⟨
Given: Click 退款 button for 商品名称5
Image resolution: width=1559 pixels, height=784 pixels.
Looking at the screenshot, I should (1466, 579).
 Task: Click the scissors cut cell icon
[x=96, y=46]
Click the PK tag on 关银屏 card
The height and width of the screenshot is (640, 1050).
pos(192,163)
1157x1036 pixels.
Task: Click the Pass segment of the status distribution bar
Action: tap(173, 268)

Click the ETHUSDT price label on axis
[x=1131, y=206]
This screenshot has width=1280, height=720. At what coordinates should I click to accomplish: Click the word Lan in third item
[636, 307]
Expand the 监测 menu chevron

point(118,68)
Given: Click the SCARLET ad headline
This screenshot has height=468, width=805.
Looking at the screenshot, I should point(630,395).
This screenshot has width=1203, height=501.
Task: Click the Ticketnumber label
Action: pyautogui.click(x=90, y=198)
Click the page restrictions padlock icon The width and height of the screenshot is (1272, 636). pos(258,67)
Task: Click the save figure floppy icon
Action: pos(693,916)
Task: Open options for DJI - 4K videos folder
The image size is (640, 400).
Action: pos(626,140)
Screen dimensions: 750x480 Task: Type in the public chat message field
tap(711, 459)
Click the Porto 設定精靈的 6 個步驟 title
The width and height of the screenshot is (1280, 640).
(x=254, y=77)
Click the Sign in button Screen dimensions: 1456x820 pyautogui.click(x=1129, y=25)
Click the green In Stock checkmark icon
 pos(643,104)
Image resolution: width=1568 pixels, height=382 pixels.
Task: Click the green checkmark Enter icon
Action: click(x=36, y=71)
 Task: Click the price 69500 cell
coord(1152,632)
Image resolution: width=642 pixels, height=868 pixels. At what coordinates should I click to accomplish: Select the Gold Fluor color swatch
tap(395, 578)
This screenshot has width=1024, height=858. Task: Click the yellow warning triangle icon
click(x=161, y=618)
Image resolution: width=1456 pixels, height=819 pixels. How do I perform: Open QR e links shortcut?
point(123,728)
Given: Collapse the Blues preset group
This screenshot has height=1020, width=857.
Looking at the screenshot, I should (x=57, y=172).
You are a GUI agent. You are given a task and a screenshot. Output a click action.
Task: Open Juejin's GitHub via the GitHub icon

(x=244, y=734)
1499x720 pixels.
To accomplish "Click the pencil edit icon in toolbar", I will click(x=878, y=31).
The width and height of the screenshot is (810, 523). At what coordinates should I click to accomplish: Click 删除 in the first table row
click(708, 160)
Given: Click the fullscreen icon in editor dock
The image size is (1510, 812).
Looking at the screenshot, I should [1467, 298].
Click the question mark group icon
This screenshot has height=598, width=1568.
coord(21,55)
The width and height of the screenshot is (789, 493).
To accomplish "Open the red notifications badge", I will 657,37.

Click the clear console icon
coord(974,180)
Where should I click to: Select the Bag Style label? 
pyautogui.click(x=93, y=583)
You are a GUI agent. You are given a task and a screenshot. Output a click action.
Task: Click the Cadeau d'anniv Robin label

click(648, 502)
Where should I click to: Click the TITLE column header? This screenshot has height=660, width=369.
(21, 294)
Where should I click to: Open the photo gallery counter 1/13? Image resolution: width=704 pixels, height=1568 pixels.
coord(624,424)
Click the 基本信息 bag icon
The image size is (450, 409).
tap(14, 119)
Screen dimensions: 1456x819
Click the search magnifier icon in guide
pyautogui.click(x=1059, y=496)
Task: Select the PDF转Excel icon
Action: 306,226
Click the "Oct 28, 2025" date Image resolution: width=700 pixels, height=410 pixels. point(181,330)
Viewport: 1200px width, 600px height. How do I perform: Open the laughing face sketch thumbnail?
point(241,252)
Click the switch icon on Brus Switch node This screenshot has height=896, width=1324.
⟩
▶ [Exercise] Rewrite every one of the entries above, replacing "padlock" with "lock" and leaving all else unchanged.

▶ [Exercise output]
Given: Click 退款 button for 商品名称5
Image resolution: width=1559 pixels, height=784 pixels.
Looking at the screenshot, I should (1466, 579).
 Task: Click the scissors cut cell icon
[x=96, y=46]
Click the PK tag on 关银屏 card
The height and width of the screenshot is (640, 1050).
pos(192,163)
1157x1036 pixels.
Task: Click the Pass segment of the status distribution bar
Action: tap(173, 268)

Click the ETHUSDT price label on axis
[x=1131, y=206]
This screenshot has width=1280, height=720. At what coordinates should I click to accomplish: Click the word Lan in third item
[636, 307]
Expand the 监测 menu chevron

point(118,68)
Given: Click the SCARLET ad headline
This screenshot has height=468, width=805.
Looking at the screenshot, I should point(630,395).
This screenshot has width=1203, height=501.
Task: Click the Ticketnumber label
Action: pyautogui.click(x=90, y=198)
Click the page restrictions lock icon The width and height of the screenshot is (1272, 636). pos(258,67)
Task: Click the save figure floppy icon
Action: pos(693,916)
Task: Open options for DJI - 4K videos folder
The image size is (640, 400).
Action: pos(626,140)
Screen dimensions: 750x480 Task: Type in the public chat message field
tap(711, 459)
Click the Porto 設定精靈的 6 個步驟 title
The width and height of the screenshot is (1280, 640).
(x=254, y=77)
Click the Sign in button Screen dimensions: 1456x820 pyautogui.click(x=1129, y=25)
Click the green In Stock checkmark icon
 pos(643,104)
Image resolution: width=1568 pixels, height=382 pixels.
Task: Click the green checkmark Enter icon
Action: click(x=36, y=71)
 Task: Click the price 69500 cell
coord(1152,632)
Image resolution: width=642 pixels, height=868 pixels. At what coordinates should I click to accomplish: Select the Gold Fluor color swatch
tap(395, 578)
This screenshot has width=1024, height=858. Task: Click the yellow warning triangle icon
click(x=161, y=618)
Image resolution: width=1456 pixels, height=819 pixels. How do I perform: Open QR e links shortcut?
point(123,728)
Given: Collapse the Blues preset group
This screenshot has height=1020, width=857.
Looking at the screenshot, I should (x=57, y=172).
You are a GUI agent. You are given a task and a screenshot. Output a click action.
Task: Open Juejin's GitHub via the GitHub icon

(x=244, y=734)
1499x720 pixels.
To accomplish "Click the pencil edit icon in toolbar", I will click(x=878, y=31).
The width and height of the screenshot is (810, 523). At what coordinates should I click to accomplish: Click 删除 in the first table row
click(708, 160)
Given: Click the fullscreen icon in editor dock
The image size is (1510, 812).
Looking at the screenshot, I should [1467, 298].
Click the question mark group icon
This screenshot has height=598, width=1568.
coord(21,55)
The width and height of the screenshot is (789, 493).
To accomplish "Open the red notifications badge", I will 657,37.

Click the clear console icon
coord(974,180)
Where should I click to: Select the Bag Style label? 
pyautogui.click(x=93, y=583)
You are a GUI agent. You are given a task and a screenshot. Output a click action.
Task: Click the Cadeau d'anniv Robin label

click(648, 502)
Where should I click to: Click the TITLE column header? This screenshot has height=660, width=369.
(21, 294)
Where should I click to: Open the photo gallery counter 1/13? Image resolution: width=704 pixels, height=1568 pixels.
coord(624,424)
Click the 基本信息 bag icon
The image size is (450, 409).
tap(14, 119)
Screen dimensions: 1456x819
Click the search magnifier icon in guide
pyautogui.click(x=1059, y=496)
Task: Select the PDF转Excel icon
Action: 306,226
Click the "Oct 28, 2025" date Image resolution: width=700 pixels, height=410 pixels. point(181,330)
Viewport: 1200px width, 600px height. How do I perform: Open the laughing face sketch thumbnail?
point(241,252)
Click the switch icon on Brus Switch node This screenshot has height=896, width=1324.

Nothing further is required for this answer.